Top of Data extracts

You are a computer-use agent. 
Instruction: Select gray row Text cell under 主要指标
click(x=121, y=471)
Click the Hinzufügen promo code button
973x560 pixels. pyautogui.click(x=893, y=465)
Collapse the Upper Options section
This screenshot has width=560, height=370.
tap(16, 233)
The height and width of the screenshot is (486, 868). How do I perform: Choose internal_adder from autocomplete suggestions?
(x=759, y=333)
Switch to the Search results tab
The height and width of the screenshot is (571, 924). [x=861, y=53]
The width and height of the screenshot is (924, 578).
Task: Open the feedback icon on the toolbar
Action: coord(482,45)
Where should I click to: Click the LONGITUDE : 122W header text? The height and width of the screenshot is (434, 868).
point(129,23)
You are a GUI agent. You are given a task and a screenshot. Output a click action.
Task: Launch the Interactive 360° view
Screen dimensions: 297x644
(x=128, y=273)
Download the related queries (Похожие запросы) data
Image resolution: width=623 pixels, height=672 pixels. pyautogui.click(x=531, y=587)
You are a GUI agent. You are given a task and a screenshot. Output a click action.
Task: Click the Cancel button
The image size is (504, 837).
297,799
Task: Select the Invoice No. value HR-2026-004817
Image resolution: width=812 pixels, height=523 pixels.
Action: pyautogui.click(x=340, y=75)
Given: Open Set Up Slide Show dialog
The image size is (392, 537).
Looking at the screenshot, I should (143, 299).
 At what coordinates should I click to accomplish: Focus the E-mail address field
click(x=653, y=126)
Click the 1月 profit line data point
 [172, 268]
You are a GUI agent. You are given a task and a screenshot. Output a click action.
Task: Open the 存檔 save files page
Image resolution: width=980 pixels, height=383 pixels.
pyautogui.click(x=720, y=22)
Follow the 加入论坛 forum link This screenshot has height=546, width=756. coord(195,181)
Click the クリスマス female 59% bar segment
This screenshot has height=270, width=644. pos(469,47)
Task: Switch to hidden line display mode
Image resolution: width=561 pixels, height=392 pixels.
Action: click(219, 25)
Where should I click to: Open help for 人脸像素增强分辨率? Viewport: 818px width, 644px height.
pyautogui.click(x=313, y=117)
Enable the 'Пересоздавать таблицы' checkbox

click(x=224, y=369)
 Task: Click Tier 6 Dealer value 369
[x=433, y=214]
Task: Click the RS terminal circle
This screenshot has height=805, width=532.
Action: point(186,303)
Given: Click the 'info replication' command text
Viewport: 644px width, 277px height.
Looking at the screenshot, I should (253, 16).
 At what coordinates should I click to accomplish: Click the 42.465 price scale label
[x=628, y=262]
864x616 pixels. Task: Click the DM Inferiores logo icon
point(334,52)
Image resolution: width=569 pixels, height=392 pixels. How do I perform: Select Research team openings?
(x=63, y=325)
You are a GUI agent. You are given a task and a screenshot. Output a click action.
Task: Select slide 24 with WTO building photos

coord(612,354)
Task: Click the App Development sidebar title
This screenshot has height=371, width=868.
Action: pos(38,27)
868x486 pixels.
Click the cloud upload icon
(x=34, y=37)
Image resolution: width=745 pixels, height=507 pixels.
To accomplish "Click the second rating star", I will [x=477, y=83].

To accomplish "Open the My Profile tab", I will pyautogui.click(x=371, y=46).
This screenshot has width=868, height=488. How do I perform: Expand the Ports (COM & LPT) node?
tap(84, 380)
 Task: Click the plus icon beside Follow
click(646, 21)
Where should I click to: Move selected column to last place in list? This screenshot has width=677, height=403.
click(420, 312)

Bottom of Data extracts

> Work request
Every record shown above should be given back exactly.

> Written response
You are a computer-use agent. 
Instruction: Select gray row Text cell under 主要指标
click(x=121, y=471)
Click the Hinzufügen promo code button
973x560 pixels. pyautogui.click(x=893, y=465)
Collapse the Upper Options section
This screenshot has width=560, height=370.
tap(16, 233)
The height and width of the screenshot is (486, 868). How do I perform: Choose internal_adder from autocomplete suggestions?
(x=759, y=333)
Switch to the Search results tab
The height and width of the screenshot is (571, 924). [x=861, y=53]
The width and height of the screenshot is (924, 578).
Task: Open the feedback icon on the toolbar
Action: coord(482,45)
Where should I click to: Click the LONGITUDE : 122W header text? The height and width of the screenshot is (434, 868).
point(129,23)
You are a GUI agent. You are given a task and a screenshot. Output a click action.
Task: Launch the Interactive 360° view
Screen dimensions: 297x644
(x=128, y=273)
Download the related queries (Похожие запросы) data
Image resolution: width=623 pixels, height=672 pixels. pyautogui.click(x=531, y=587)
You are a GUI agent. You are given a task and a screenshot. Output a click action.
Task: Click the Cancel button
The image size is (504, 837).
297,799
Task: Select the Invoice No. value HR-2026-004817
Image resolution: width=812 pixels, height=523 pixels.
Action: pyautogui.click(x=340, y=75)
Given: Open Set Up Slide Show dialog
The image size is (392, 537).
Looking at the screenshot, I should (143, 299).
 At what coordinates should I click to accomplish: Focus the E-mail address field
click(x=653, y=126)
Click the 1月 profit line data point
 [172, 268]
You are a GUI agent. You are given a task and a screenshot. Output a click action.
Task: Open the 存檔 save files page
Image resolution: width=980 pixels, height=383 pixels.
pyautogui.click(x=720, y=22)
Follow the 加入论坛 forum link This screenshot has height=546, width=756. coord(195,181)
Click the クリスマス female 59% bar segment
This screenshot has height=270, width=644. pos(469,47)
Task: Switch to hidden line display mode
Image resolution: width=561 pixels, height=392 pixels.
Action: click(219, 25)
Where should I click to: Open help for 人脸像素增强分辨率? Viewport: 818px width, 644px height.
pyautogui.click(x=313, y=117)
Enable the 'Пересоздавать таблицы' checkbox

click(x=224, y=369)
 Task: Click Tier 6 Dealer value 369
[x=433, y=214]
Task: Click the RS terminal circle
This screenshot has height=805, width=532.
Action: point(186,303)
Given: Click the 'info replication' command text
Viewport: 644px width, 277px height.
Looking at the screenshot, I should (253, 16).
 At what coordinates should I click to accomplish: Click the 42.465 price scale label
[x=628, y=262]
864x616 pixels. Task: Click the DM Inferiores logo icon
point(334,52)
Image resolution: width=569 pixels, height=392 pixels. How do I perform: Select Research team openings?
(x=63, y=325)
You are a GUI agent. You are given a task and a screenshot. Output a click action.
Task: Select slide 24 with WTO building photos

coord(612,354)
Task: Click the App Development sidebar title
This screenshot has height=371, width=868.
Action: pos(38,27)
868x486 pixels.
Click the cloud upload icon
(x=34, y=37)
Image resolution: width=745 pixels, height=507 pixels.
To accomplish "Click the second rating star", I will [x=477, y=83].

To accomplish "Open the My Profile tab", I will pyautogui.click(x=371, y=46).
This screenshot has width=868, height=488. How do I perform: Expand the Ports (COM & LPT) node?
tap(84, 380)
 Task: Click the plus icon beside Follow
click(646, 21)
Where should I click to: Move selected column to last place in list? This screenshot has width=677, height=403.
click(420, 312)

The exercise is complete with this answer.